Tips for healthy eating during the holidays
How can we make sure to enjoy ourselves over the Christmas and New Year period without overdoing it? At Be Fit Food our dietitians have produced some quick tips to help you stay on track. The key to success is always to plan and prepare. We know how easily a cheat meal can spiral into a cheat day, week or even month! All the same principles apply during the Christmas and New Year period, we want to eat mindfully so we can stay on track with our health goals.
A couple of tips to help during this time include:
- Plan and prepare - what can we do instead of eating? Can we swap this activity for something else that may be more in line with your health goals? This could include going for a walk, playing sport, seeing a friend, cleaning, showering, playing with your pets etc.
- Keep a routine - make sure you continue to eat your main meals and avoid skipping meals. When we skip meals, we can often overeat at our next meal. We are also less likely to meet our daily nutrient targets if we skip meals. Your regular routine will vary from others, whether this is eating six small meals or three larger main meals per day. Find a healthy routine that fits in with your schedule!
- Mindful eating - this is an easy to learn skill to ensure that you have a positive relationship with food and that you are listening to your body and its needs. Mindful eating practices can help you to enjoy your food and identify when you may be non-hungry eating. A few basic things you can ask yourself before eating is “am I hungry or am I thirsty?” Then you can ask yourself how hungry you are and choose either a snack or a meal based on this. When you start to eat remind yourself to eat slowly and create a relaxed meal environment where you can pay attention to the food you are eating.
- Enjoy your meal - if you do not enjoy the food you eat then you will never feel satisfied! We want to ensure that you stop eating once you are no longer feeling hungry and wait at least 10-20 minutes before grabbing any second portions as that is how long it takes for your fullness cues to kick in.
- Limit your alcohol intake – alcohol can add calories and carbohydrates and provides us with little to no nutritional benefits. If you can opt for a non-alcoholic beverage such as a sparkling water, coffee, tea or diet soft drink.
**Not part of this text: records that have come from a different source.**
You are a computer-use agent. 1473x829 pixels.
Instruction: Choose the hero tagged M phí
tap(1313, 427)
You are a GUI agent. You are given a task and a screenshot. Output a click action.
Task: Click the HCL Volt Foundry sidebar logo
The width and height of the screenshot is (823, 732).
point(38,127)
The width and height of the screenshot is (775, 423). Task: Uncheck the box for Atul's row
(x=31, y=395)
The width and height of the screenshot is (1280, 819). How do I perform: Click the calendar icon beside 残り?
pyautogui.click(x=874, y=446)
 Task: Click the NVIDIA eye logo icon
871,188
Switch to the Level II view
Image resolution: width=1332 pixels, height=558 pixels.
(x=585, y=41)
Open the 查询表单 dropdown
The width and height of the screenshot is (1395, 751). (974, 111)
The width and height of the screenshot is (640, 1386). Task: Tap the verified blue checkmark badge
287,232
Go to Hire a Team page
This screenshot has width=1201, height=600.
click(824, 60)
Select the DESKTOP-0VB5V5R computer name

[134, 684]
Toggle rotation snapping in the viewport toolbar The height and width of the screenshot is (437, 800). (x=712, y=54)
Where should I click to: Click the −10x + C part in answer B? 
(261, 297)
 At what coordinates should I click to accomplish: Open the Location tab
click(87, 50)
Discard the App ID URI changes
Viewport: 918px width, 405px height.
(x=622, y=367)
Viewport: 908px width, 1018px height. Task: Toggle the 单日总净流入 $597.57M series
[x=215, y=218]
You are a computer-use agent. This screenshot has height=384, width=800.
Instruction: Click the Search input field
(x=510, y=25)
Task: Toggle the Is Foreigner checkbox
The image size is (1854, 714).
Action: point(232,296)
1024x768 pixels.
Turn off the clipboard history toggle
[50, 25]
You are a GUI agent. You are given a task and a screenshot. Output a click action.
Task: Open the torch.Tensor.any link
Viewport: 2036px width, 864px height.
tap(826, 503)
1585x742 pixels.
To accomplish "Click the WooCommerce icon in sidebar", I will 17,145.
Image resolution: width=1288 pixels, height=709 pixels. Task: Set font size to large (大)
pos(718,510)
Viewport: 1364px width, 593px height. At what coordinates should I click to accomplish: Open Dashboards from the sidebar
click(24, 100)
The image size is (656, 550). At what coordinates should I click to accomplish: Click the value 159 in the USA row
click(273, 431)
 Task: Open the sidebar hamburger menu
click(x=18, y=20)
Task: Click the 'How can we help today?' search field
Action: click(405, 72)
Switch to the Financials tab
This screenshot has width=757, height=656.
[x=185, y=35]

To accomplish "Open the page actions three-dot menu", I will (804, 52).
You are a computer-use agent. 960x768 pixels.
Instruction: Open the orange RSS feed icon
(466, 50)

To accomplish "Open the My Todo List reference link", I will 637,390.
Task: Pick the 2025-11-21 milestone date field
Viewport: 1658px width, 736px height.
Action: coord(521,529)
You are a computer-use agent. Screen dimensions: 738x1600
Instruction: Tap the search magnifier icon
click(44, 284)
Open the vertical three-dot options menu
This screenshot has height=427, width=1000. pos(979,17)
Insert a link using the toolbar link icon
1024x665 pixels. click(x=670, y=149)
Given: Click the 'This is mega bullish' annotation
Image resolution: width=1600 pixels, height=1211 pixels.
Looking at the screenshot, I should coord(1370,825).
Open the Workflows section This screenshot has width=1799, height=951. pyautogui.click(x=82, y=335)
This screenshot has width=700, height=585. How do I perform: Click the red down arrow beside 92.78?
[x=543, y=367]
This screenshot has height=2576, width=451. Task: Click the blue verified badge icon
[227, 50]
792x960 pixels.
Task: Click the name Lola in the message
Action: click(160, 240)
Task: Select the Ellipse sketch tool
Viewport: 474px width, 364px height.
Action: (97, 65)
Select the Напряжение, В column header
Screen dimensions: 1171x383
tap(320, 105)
However, if you are at a social event and want an alcoholic beverage the better options are a spirit with soda water and lime, or a glass of red wine as supported by the Mediterranean diet.
As social beings, we often eat for a variety of reasons such as socialising and celebrations. During the Christmas and New year time many of us have family get togethers and events. A part of mindful eating is identifying times when we overeat and may choose less nutritious food options. Have you ever stopped and considered how often you involve your social interactions around food? It is important to still enjoy the social aspect of eating, but there are more sensible and healthier choices you can make. This allows you to continue your weight loss journey without taking two steps forward and one step back every time you go out for dinner or celebrate a birthday. At Be Fit Food we advocate living a low carbohydrate lifestyle. We recommend choosing lean protein options (lean red meat, chicken breast, grilled fish, tofu etc.) as well as salads with lots of leafy greens with dressings on the side. When eating out, you can ask the wait staff to swap chips for salad and low starch vegetables. You could use social eating as a place to practice eating in moderation. You don’t have to eat everything on your plate and can always ask to take the food home when eating out at a restaurant!